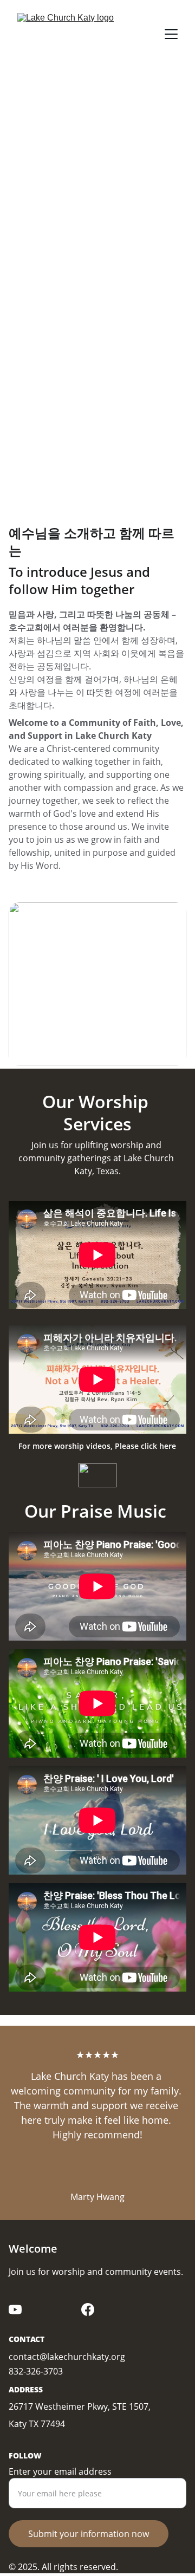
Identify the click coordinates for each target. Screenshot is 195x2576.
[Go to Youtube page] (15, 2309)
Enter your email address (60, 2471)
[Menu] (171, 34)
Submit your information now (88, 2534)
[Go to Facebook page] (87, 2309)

..........

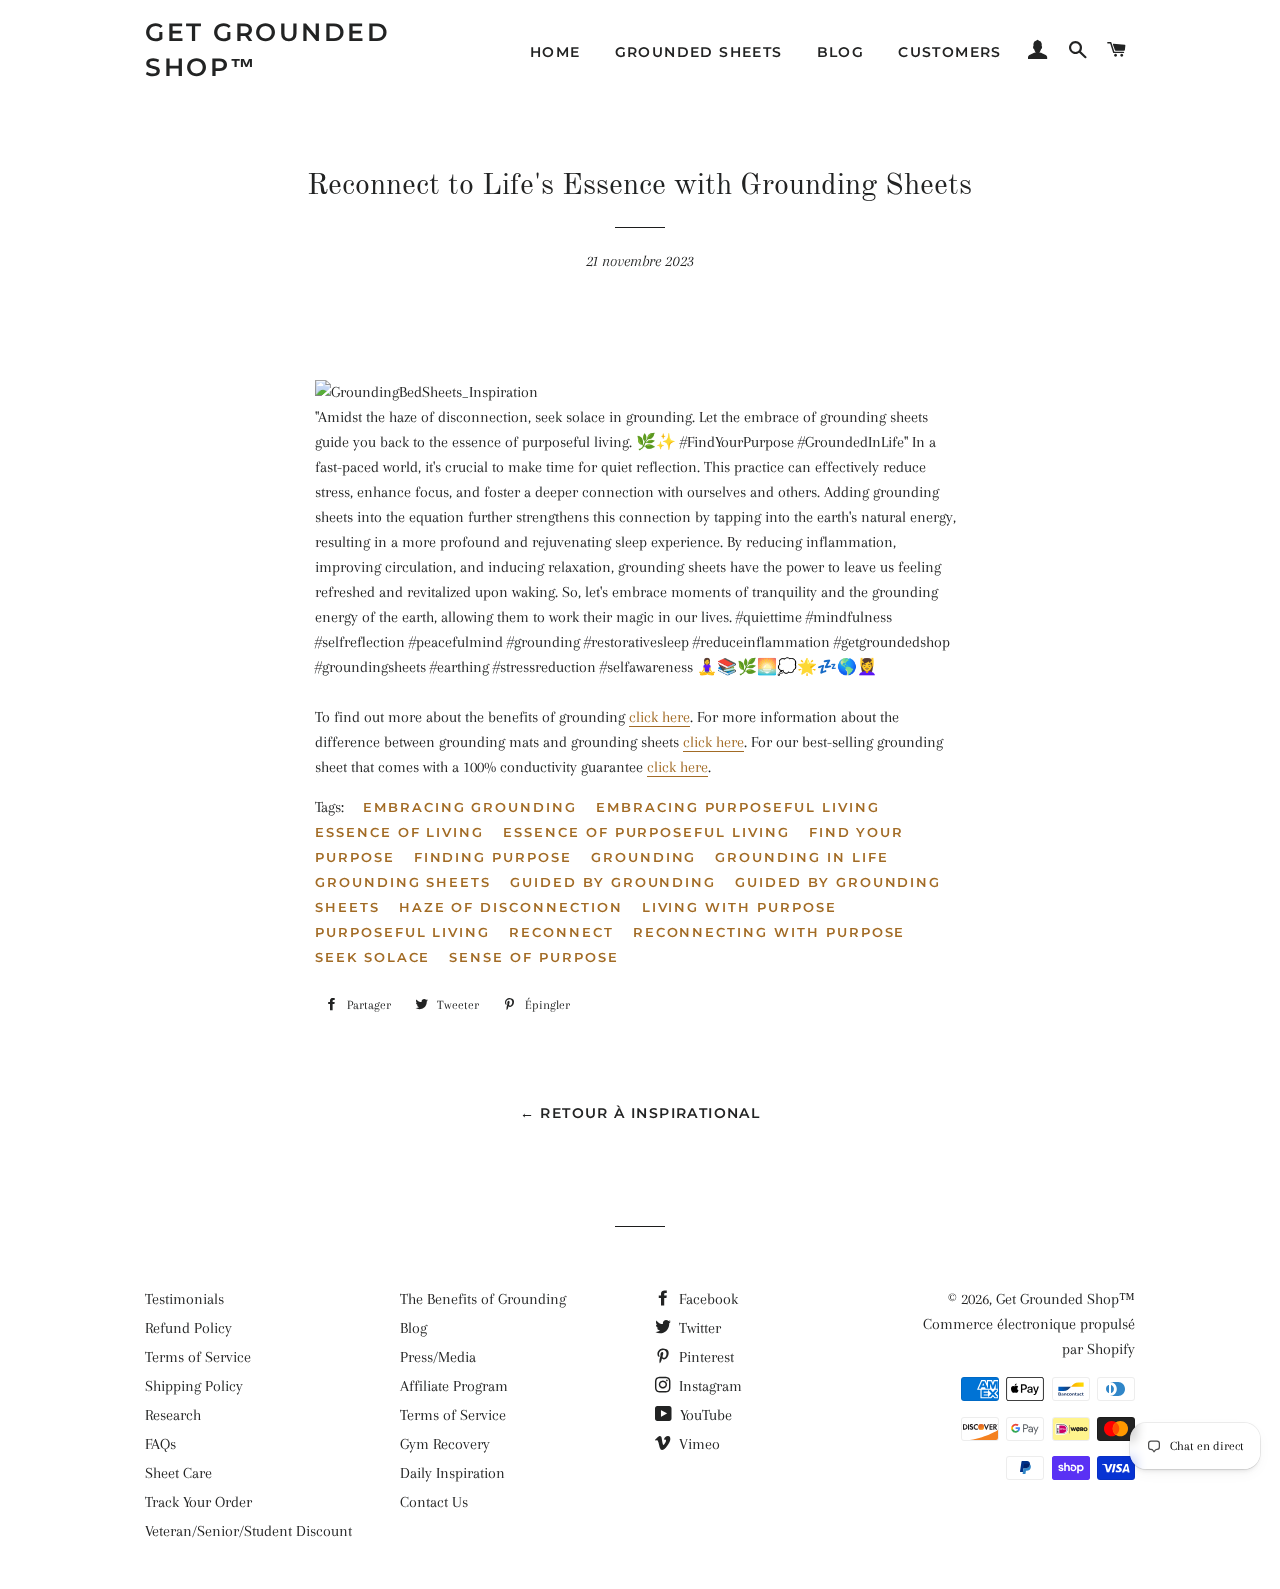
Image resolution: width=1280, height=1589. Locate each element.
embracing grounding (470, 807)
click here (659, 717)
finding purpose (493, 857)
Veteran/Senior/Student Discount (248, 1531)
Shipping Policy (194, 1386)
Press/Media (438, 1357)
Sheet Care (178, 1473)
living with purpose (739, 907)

..........

HOW TO COMPLETE THIS TASK:
The answer must consist of every line above that contains the word "each".

TASK RESULT:
Identify the click coordinates for each target. Screenshot is 195x2576.
Image resolution: width=1280, height=1589. Locate each element.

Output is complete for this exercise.